In the south, starting in 1041AT, Malbornea and Galandria fought a long and bloody war to determine the dominance of the area. While bloated and unmotivated for combat, Galandria did rise again after a disastreous beginning, which nearly led to a complete annihilation of the land. This sudden threat of losing the entire kingdom to Malbornea, the last emperor, Gulbard Shrah, was assassinated, and a new, young King Aldrah Crushak bereaved the crown. This practically saved Galandria from destruction. Aldrah began to modernize the equipment and tactics, but it was too late to save the empire as Malbornea was already the vastly stronger kingdom and easily snatched the kingdoms of Nurien and Argoland for themselves. Galandria won their independence, but at terrible price. Denied of their former glory, Galandria, however, recovered over the years, and by 1065AT, establishing their position as a major trading and military center in the Ghostlight Sea.

During the first millennium, the large island in the southwestern corner of Belmora hosted two kingdoms, Arnon and Sartane. For a long time these two Trevlin nations lived in peace, trading and even sharing their modest armed forces in case of invasion. At the time though, naval warfare was very uncommon due to lack of proper ships. Island nations lived in fairly secured peace. Over the centuries, the northern Arnon grew stronger while the southern Sartane maintained their rural ways, concentrating on agriculture.
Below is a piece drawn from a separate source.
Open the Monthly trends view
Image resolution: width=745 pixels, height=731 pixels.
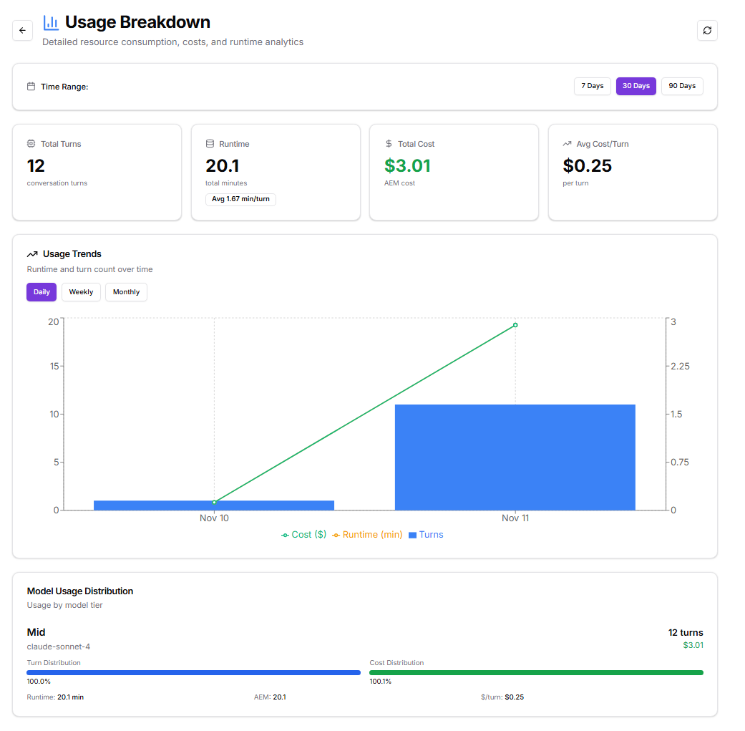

Slowly the joint army was replaced by the northeners, gaining control of both kingdoms, but in 1077AT, Sartane had had enough. Raising an army of their own, they attacked, killing most of the national guard and declaring war on Arnon. The civil war that lasted for fifteen years, and especially the last battles fought in the western plains of Kindale where the men of Sartane finally won their freedom, was one of the bloodiest in the history of Aradea. The soldiers of Arnon who fleed up to the hills, chased by the weary yet angry southerners, left behind a trail of dead. The pass they used to retreat was later named Silent Vale, filled with mass graves of the fallen. Since then, Arnon and Sartane have opened up trade again, but never again was the other kingdom's military allowed on foreign ground.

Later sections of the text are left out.